++++ RECORD EXCERPTS
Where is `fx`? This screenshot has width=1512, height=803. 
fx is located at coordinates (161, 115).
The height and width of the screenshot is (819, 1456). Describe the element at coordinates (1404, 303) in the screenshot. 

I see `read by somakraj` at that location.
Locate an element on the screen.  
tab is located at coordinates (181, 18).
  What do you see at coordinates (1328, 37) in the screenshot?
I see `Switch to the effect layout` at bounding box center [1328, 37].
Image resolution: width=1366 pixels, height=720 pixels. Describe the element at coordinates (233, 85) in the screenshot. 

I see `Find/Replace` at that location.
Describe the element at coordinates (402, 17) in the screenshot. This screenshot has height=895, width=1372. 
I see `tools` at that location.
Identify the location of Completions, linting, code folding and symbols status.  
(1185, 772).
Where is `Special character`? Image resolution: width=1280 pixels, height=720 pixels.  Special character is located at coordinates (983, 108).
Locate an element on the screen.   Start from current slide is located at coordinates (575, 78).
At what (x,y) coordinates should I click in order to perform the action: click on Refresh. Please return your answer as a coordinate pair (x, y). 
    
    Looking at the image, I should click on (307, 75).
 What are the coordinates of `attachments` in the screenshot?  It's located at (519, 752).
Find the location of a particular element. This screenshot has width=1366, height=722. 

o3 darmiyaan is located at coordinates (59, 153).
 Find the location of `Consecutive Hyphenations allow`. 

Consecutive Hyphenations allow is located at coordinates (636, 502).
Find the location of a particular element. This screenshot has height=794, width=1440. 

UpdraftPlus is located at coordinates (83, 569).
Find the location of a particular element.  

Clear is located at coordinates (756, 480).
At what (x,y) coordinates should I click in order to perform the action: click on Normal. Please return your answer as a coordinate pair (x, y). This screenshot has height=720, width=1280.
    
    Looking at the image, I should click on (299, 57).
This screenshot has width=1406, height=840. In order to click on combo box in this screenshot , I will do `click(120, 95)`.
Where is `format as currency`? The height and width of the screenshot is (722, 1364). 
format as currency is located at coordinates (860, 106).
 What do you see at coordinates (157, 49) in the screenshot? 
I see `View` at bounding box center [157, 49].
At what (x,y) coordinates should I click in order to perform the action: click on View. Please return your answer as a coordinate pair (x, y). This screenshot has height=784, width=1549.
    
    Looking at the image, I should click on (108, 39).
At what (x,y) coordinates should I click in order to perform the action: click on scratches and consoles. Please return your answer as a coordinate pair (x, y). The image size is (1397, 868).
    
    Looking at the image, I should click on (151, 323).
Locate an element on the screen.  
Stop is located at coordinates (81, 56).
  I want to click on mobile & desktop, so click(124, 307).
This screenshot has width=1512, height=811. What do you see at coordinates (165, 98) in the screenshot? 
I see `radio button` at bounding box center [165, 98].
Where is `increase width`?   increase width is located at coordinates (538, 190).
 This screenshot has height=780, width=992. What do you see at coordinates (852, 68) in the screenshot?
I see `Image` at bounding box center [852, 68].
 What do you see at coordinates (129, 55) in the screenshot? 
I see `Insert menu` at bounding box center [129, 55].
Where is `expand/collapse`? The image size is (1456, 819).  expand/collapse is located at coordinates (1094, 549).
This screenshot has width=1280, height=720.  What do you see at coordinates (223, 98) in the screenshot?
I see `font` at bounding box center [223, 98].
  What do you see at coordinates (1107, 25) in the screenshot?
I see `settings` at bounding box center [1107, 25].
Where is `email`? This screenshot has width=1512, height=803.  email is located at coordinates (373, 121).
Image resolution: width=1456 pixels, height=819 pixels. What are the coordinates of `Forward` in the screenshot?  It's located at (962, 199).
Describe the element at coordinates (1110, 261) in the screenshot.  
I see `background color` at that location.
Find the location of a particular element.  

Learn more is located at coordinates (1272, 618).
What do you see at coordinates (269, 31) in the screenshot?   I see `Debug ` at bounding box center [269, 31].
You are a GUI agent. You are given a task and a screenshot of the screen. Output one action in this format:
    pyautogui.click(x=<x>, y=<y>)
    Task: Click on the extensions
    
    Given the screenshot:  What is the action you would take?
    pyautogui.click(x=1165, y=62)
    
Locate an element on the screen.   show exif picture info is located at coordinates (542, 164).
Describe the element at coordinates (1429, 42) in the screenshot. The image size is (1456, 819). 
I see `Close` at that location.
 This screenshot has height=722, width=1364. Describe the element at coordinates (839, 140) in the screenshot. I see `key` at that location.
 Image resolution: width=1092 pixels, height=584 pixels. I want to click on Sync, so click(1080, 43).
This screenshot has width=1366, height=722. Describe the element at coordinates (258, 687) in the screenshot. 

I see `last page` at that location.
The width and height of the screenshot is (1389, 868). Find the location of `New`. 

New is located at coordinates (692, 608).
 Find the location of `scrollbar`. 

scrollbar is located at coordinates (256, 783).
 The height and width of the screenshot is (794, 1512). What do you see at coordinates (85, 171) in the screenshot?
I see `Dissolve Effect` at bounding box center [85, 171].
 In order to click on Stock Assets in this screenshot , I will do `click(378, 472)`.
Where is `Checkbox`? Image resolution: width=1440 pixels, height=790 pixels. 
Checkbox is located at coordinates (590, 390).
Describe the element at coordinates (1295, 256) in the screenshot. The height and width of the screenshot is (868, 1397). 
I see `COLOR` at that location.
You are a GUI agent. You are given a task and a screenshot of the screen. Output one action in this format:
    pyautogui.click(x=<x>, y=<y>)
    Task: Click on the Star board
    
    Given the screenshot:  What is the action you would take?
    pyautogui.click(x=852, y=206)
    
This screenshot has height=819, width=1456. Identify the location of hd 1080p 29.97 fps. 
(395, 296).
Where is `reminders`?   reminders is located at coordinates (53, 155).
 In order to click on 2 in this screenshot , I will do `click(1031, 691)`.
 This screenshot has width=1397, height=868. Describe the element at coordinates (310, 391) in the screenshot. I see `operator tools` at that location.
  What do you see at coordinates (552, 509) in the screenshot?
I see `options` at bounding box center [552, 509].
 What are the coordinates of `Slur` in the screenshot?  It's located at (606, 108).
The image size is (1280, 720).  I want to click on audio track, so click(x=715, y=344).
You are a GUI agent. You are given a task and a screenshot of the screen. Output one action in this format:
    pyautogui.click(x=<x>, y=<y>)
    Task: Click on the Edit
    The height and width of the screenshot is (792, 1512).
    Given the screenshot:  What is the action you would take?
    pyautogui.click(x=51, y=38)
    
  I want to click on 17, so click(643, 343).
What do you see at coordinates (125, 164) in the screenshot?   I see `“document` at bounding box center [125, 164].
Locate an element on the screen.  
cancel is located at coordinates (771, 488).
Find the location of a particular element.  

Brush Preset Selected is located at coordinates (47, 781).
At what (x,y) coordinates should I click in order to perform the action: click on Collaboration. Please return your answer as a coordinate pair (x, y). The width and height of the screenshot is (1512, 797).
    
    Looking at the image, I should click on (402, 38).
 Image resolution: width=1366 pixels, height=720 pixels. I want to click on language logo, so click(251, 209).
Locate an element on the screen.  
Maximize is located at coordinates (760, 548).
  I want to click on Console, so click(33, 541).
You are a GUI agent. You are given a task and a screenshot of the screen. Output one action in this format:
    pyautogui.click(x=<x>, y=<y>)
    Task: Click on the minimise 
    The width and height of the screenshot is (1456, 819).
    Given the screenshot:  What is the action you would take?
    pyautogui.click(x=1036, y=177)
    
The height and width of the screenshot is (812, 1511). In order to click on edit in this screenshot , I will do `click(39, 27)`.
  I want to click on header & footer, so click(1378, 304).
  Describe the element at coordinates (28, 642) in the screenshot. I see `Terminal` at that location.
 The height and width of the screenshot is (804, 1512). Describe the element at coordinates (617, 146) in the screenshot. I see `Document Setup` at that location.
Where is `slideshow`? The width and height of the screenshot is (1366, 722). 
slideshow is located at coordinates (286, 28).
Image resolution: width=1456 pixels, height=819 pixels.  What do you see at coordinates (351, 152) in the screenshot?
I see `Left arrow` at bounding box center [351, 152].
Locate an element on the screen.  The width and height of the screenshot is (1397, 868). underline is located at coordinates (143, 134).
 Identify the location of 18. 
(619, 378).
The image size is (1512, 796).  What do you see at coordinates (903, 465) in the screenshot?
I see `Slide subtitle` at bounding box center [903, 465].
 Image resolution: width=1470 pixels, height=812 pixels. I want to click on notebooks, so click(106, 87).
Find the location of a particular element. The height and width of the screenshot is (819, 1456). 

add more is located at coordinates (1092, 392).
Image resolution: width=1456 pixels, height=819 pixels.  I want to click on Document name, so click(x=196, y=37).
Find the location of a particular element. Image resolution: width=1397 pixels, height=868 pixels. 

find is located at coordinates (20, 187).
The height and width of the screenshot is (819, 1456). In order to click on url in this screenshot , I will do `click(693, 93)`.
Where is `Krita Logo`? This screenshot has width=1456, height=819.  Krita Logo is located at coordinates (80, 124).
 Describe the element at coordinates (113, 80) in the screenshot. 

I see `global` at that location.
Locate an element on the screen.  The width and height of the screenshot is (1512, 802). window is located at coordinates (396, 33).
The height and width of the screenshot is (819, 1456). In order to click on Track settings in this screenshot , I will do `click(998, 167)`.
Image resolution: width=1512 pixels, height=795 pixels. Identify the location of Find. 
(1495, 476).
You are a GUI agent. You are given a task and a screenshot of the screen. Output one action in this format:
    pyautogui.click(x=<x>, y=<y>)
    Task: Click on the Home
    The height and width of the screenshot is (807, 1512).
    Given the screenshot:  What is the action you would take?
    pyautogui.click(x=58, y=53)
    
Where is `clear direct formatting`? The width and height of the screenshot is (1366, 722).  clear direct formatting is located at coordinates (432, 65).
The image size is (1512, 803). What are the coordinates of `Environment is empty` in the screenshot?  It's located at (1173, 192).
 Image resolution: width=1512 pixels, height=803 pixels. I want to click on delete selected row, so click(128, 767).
++++++++
> **TASK DESCRIPTION**
Can you repeat the part of the data above that opens with the line containing "click on Refresh." and closes with the line containing "Looking at the image, I should click on (307, 75).", exactly as it appears, and nothing else?

> **SOLUTION**
At what (x,y) coordinates should I click in order to perform the action: click on Refresh. Please return your answer as a coordinate pair (x, y). 
    
    Looking at the image, I should click on (307, 75).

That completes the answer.